Griffin offered the wolfish grin. “Has it? That's not what I mean, though. I don't think you're stupid enough to imagine something like this would work to divert suspicion from you for the theft of the mural."
"And yet you think I'm stupid enough to steal from the museum and then report it to the cops."
Griffin's gaze held his own. “No. I don't, frankly."
Peter sat up a little straighter. “You don't?"
"No.” Griffin added, “That doesn't mean that having gone to the police about the thefts—establishing a precedent—you couldn't have arranged to have the mural stolen in an attempt to make it look like part of the same pattern. This was a very different kind of crime. The earlier thefts were all small items easily pilfered. Taking the mural required planning and a partner."
Peter gave a short, disbelieving laugh.
Griffin eyed him for an assessing interim. “But I don't believe you were involved in that either."
"You don't."
"No."
"Then what
do
you think is going on?"
"I think someone wants you dead, Peter."
Peter opened his mouth, but he couldn't think of what he wanted to say. The truth was, as shocking as it was to hear it aloud, he had already figured that much out.
Griffin was watching Peter's face as he continued, “Either because this someone thinks you know something, or because it's too obvious you
don't
know anything and will make a better scapegoat dead than alive.” He glanced over the uniformed officer's notes. “Let's take it from the top."
Griffin was thorough, no doubt about it. By the time he had finished reviewing Peter's account of the night's events, the crime scene personnel had cleared out and the windows were growing light. Peter's bruised and pummeled body was beginning to ache. He hurt from his face to his left foot—where he'd accidentally kicked the dresser while he'd been wrestling on the floor. He was so tired he could barely concentrate—but no way was he going to spend the rest of the night in the bungalow, and he said so to Griffin as he at last concluded their interview and rose.
"Where do you plan on going?"
"A hotel."
Griffin was staring at him, his expression unreadable. “What hotel?"
"I don't know. Wherever I can get in this time of night.” He glanced at the window. “Morning."
Griffin said, “I'll make a phone call and get you booked into the Best Western."
As gallant gestures went, it wasn't much, but tiredness and pain had lowered Peter's resistance and he was grateful for any sign of kindness. “Thanks."
Griffin brushed it off uncomfortably.
Peter blurted, “I remember, Mike."
Griffin looked guarded, wary. “Oh yeah? What is it you remember?"
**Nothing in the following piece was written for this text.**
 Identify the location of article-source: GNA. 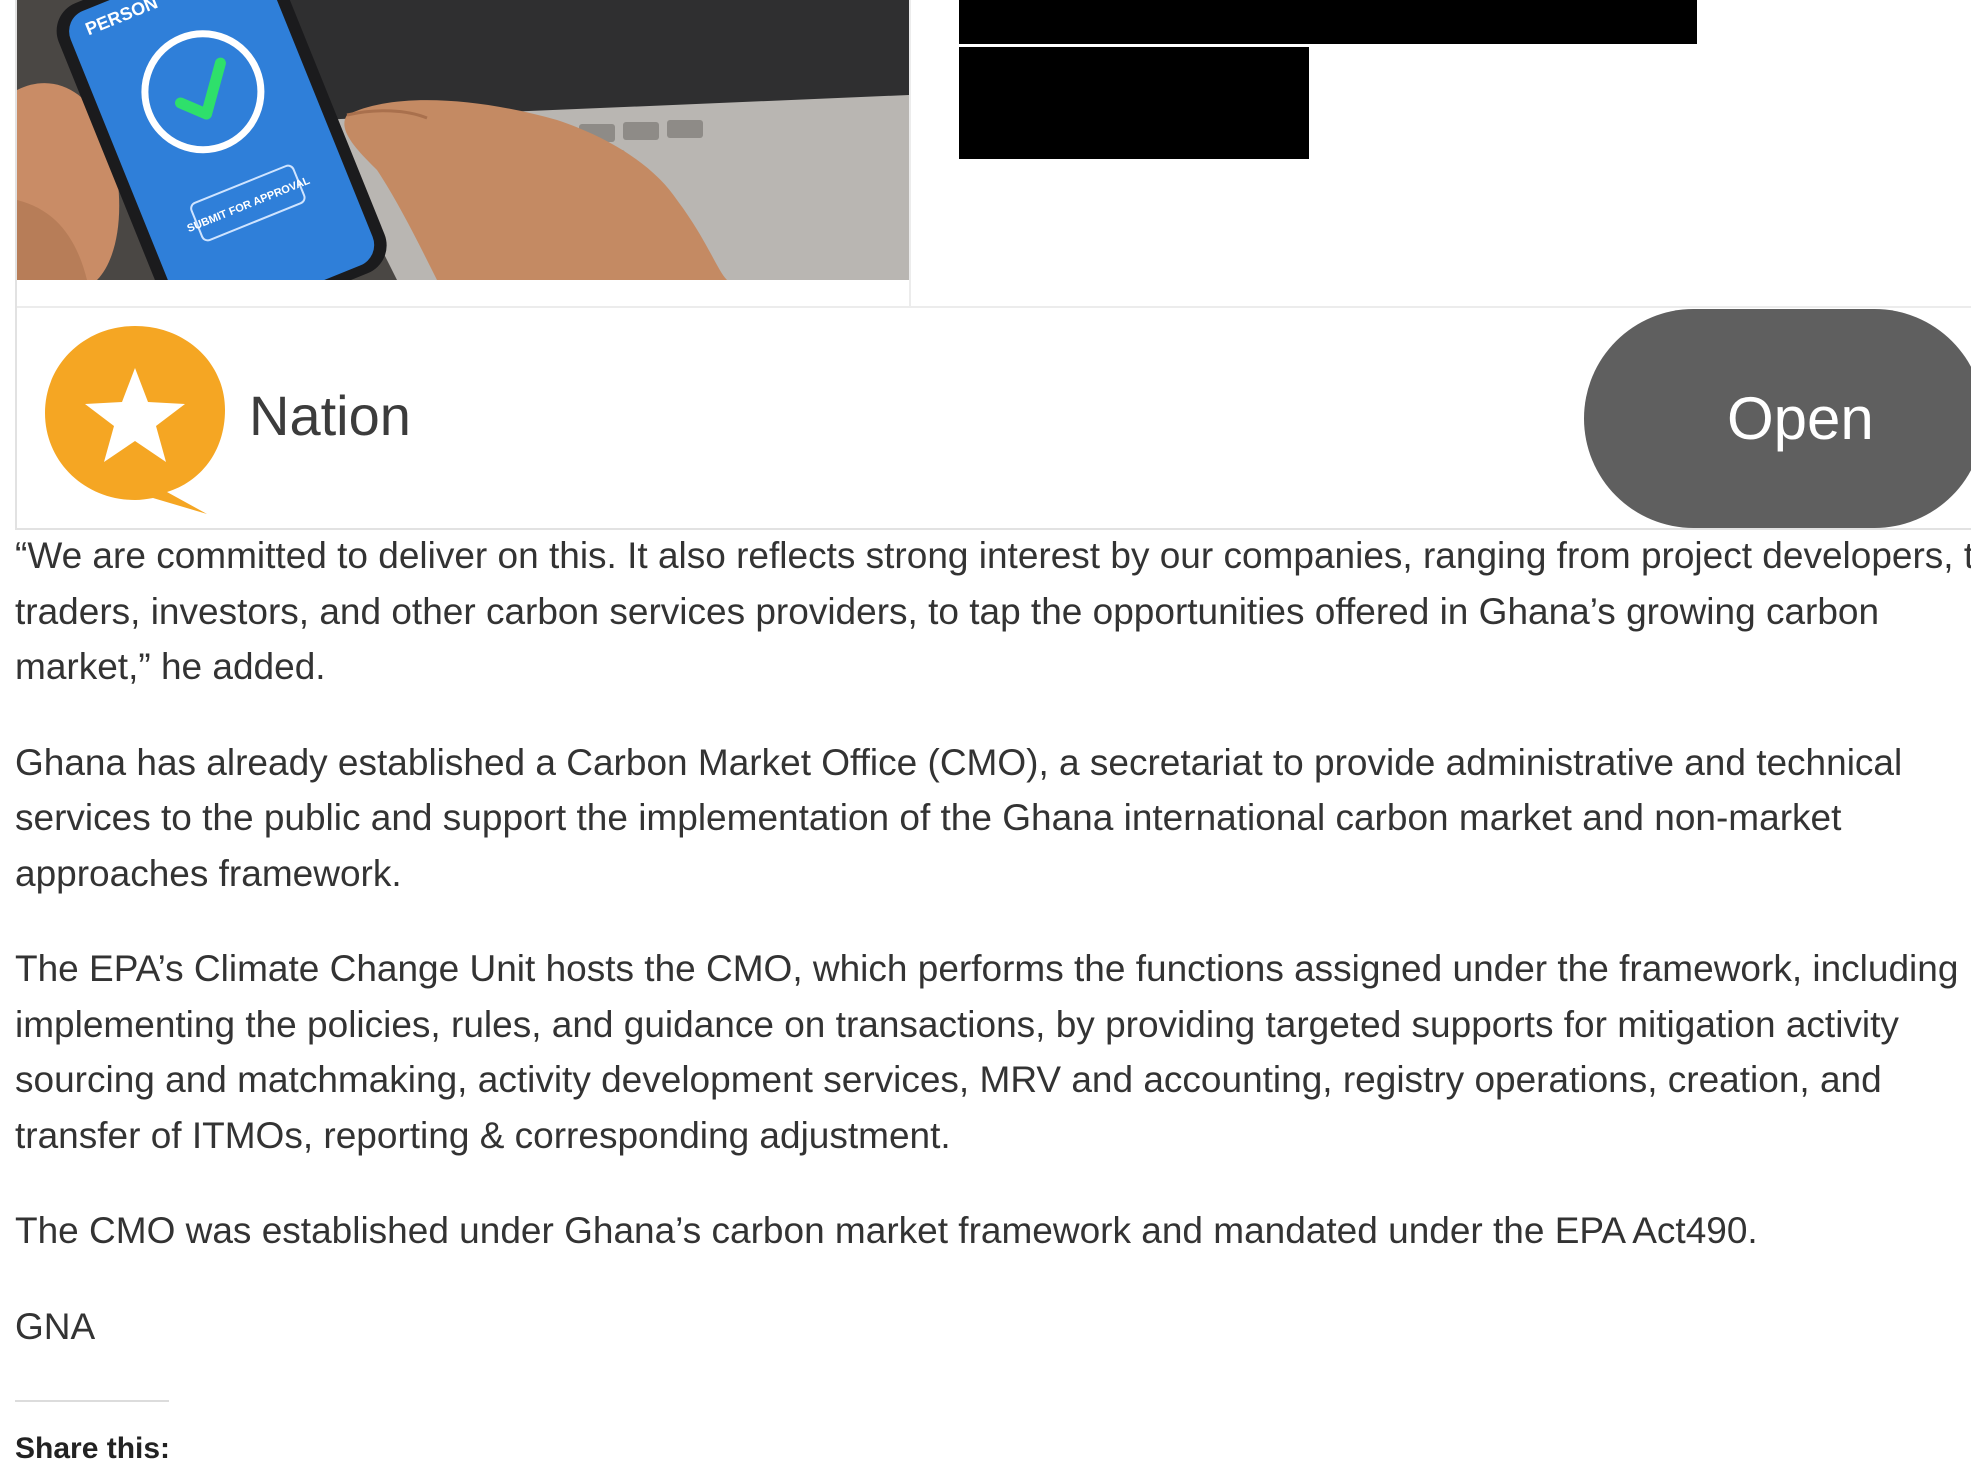
(56, 1326).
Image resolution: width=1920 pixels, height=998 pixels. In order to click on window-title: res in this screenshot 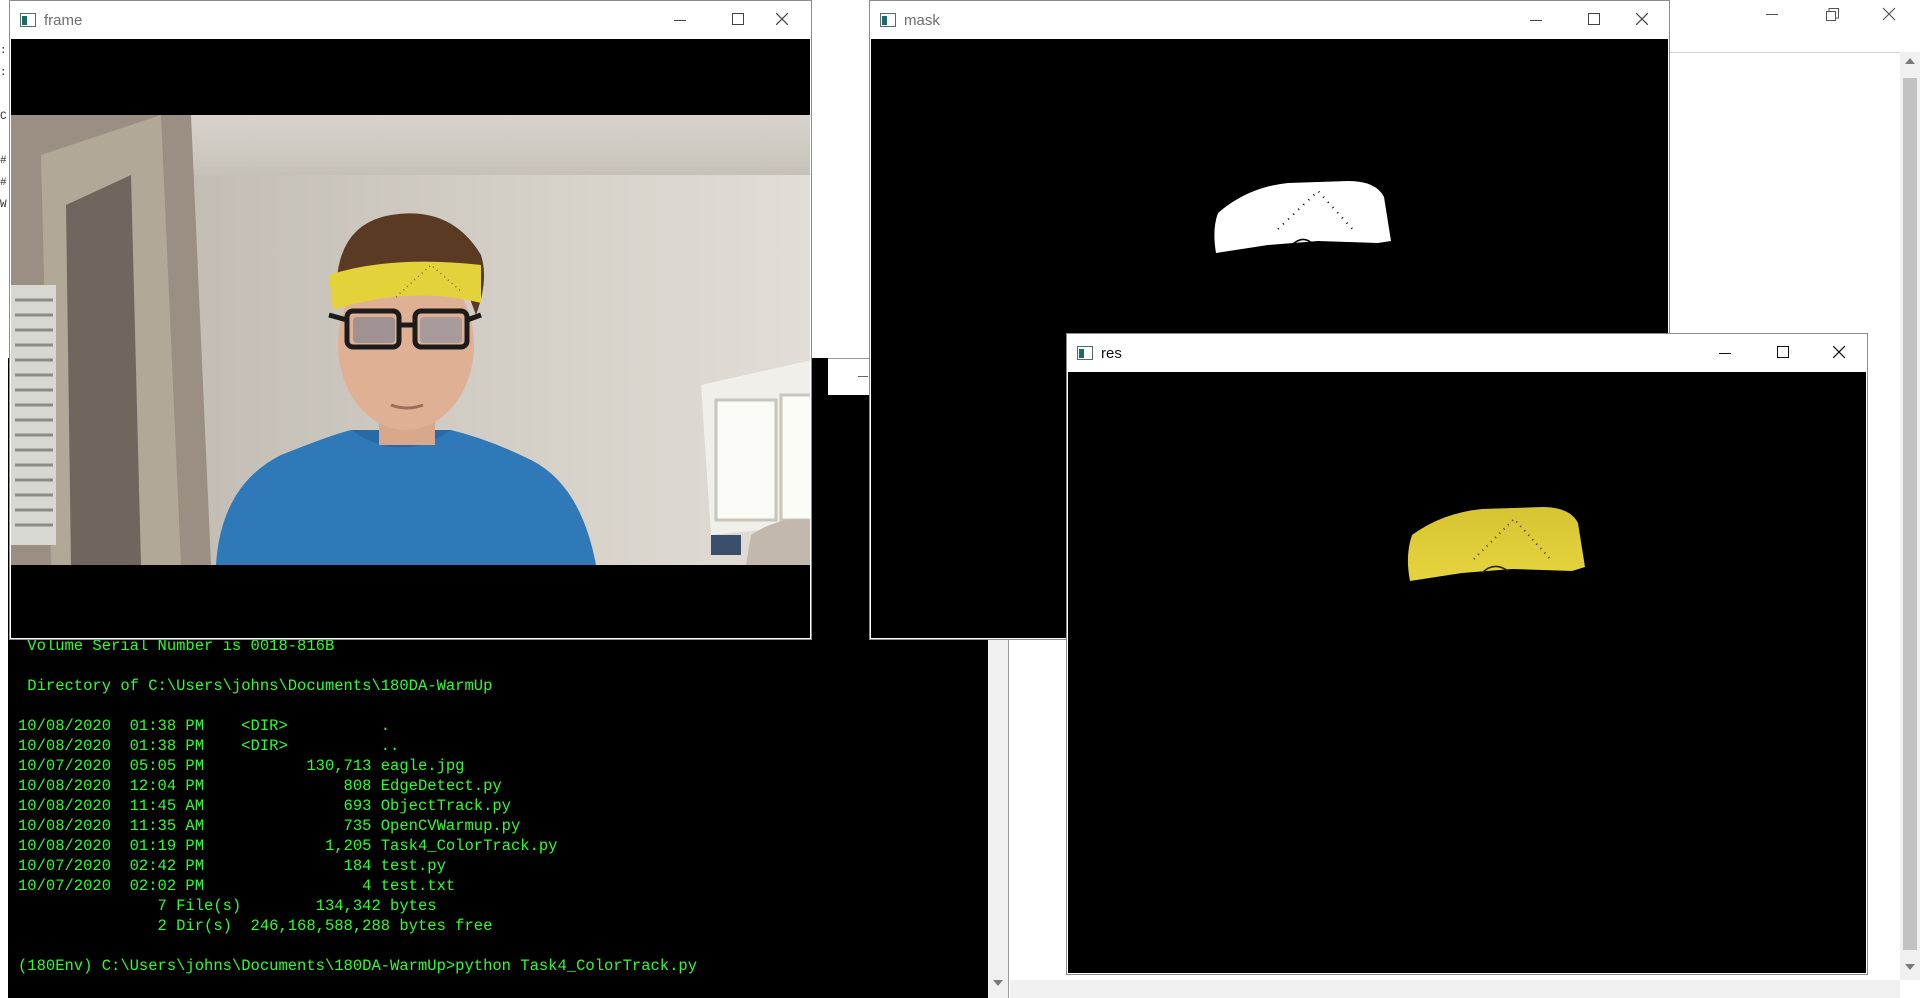, I will do `click(1112, 354)`.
Peter met his gaze straight on. “Not everything. But I know we started seeing each other after I reported the museum thefts. Why didn't you just tell me?"
"Because we shouldn't have been seeing each other,” Griffin replied shortly. “I crossed more than a couple of professional lines when we started going out. You want the truth? I thought you were pretending you didn't remember about us for your own reasons."
"What reasons?"
Griffin raised a shoulder in a kind of who-knows-with-you gesture.
"Why did you...? Is that why you broke it off? Because it was a violation of professional ethics?"
Griffin's face tightened. “I thought you said you remembered?"
Peter admitted, “It's more that I finally managed to put two and two together. I don't remember...” He couldn't seem to look away from Mike's blue, blue eyes. Hot color flooded his face as he got out, “I've been having these dreams ... and I think they're about you."
"You
think
?"
Peter said, “I know it sounds idiotic, but ... the doctors were right. I think I didn't remember because I didn't want to—because it was painful. I've been taking a prescription for anxiety and depression since December."
There was a funny break.
Mike's brows drew together. “You're on antidepressants?"
"I quit taking them after I got out of the hospital."
"Hell. You're not supposed to just stop taking that stuff, you know. If someone gets hold of that information ... your credibility could be further damaged."
"I know. Judging by the number of pills in the bottle, I think I was in the process of weaning myself off them. Anyway, the point is, a couple of friends told me that after we broke up, I was pretty depressed."